Cazenave est parti à leur recherche. Toute la journée des explosions plus ou moins
proches se font entendre : les Allemands continuent leurs destructions. Vers les 7h
nous apprenons que les Fritz ont en quittant la "Martinière" laissé de grosses quantités
de vivres, conserves, biscuits et autres pour distribuer à la population. » (21 août 1944)
Dans la nuit du 21 au 22 août 1944, les Allemands dynamitent le phare du Cap Ferret.

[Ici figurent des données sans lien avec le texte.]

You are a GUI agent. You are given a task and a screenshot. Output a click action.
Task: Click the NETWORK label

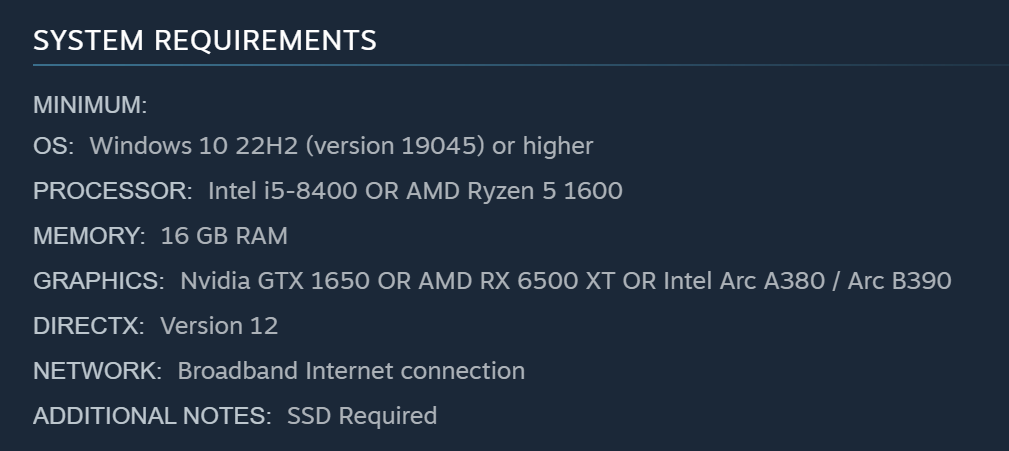97,371
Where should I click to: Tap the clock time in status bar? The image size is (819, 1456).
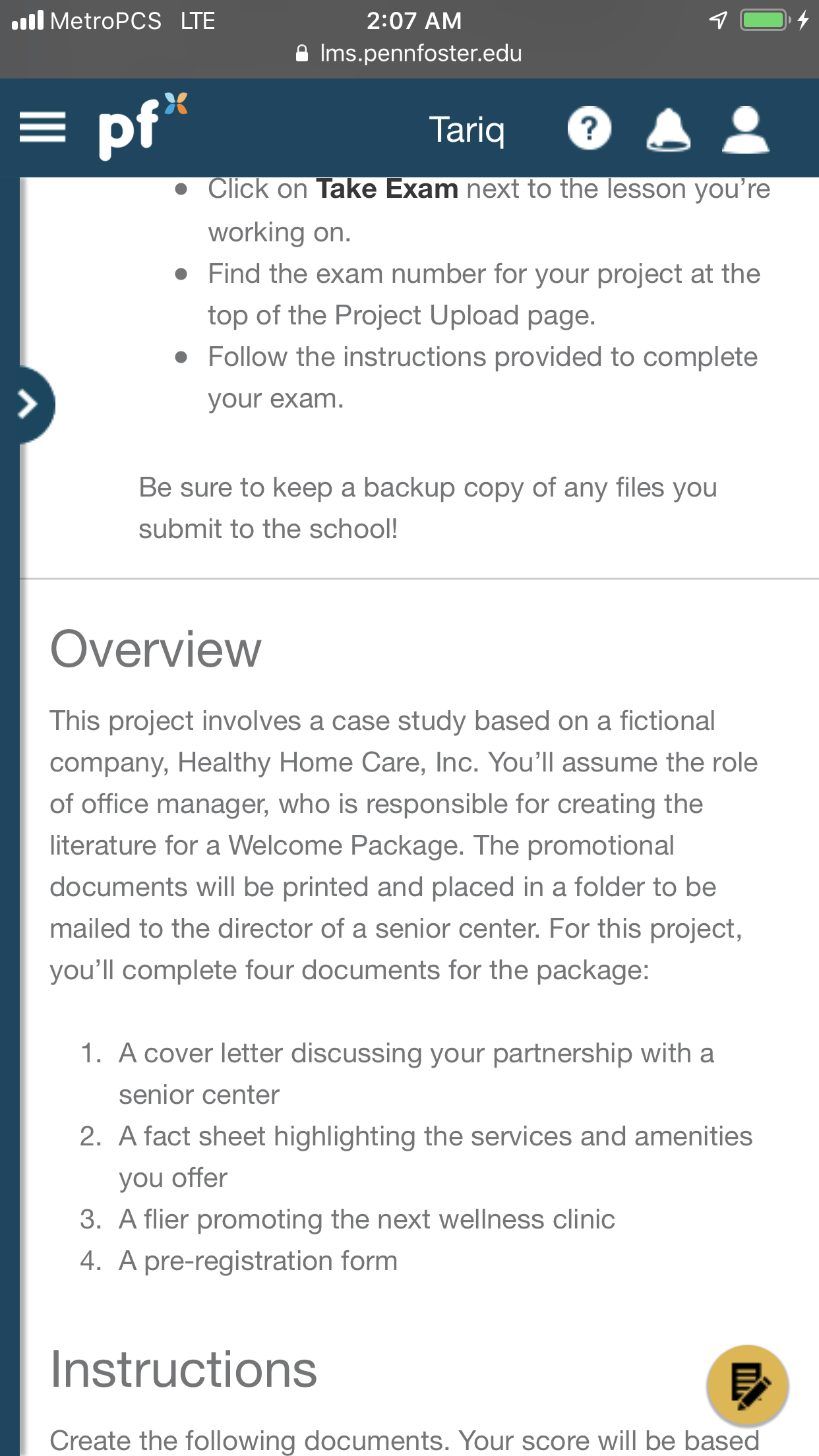414,20
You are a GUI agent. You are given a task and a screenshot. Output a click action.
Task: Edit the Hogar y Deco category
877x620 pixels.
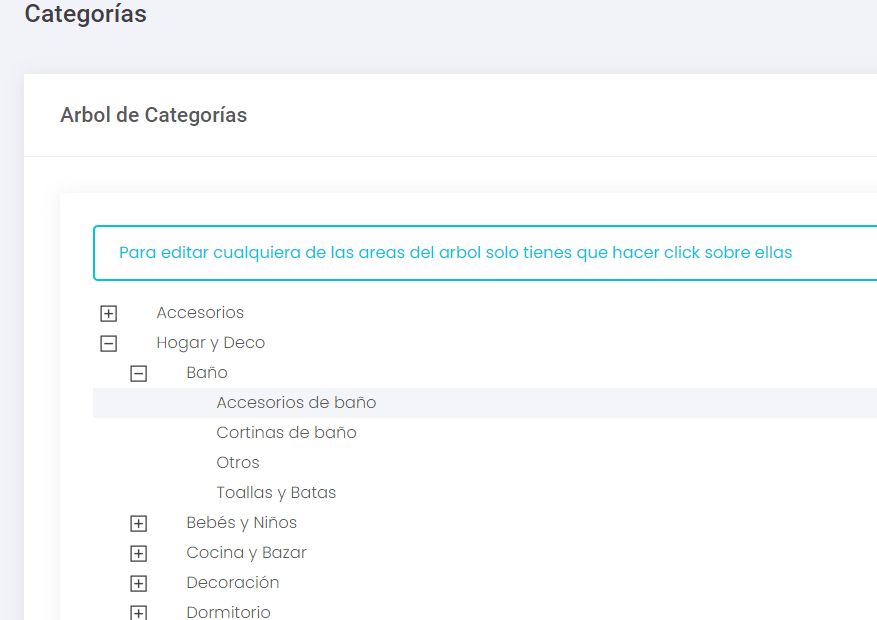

Bordeaux puis Arcachon sont pris par les Américains ou le maquis. Le 23 août, Michel
confectionne un grand drapeau américain pour accueillir leurs sauveurs. La Résistance
française au Canon les informe de l’arrivée prochaine du colonel chargé de la résistance sur
la côte. Le 25 août, le maire de Lège est destitué, remplacé par « une sorte de soviet
composé d’un tas d’éléments troubles. Au Canon s’est fondé un "Comité de défense
civile". »
Françoise, la fille de Michel Pinguet, naît après la guerre, le 30 octobre 1948. Arrivé en 1941
à Piquey, Michel Pinguet quitte définitivement la presqu’île en avril 1961 après la vente de
son fonds de commerce, pour venir s’installer à Bordeaux. Il s’éteint le 19 octobre 2007 à
Salleboeuf, en Gironde. Tour à tour émouvant, poignant, engagé, son témoignage reflète les
inquiétudes et préoccupations des habitants de la commune sous l’Occupation allemande.
Près de 70 ans après avoir été écrit, ce document exceptionnel est enfin reconnu. Car à
travers ces pages d’histoire familiale et individuelle, c’est aussi la grande Histoire qui se joue.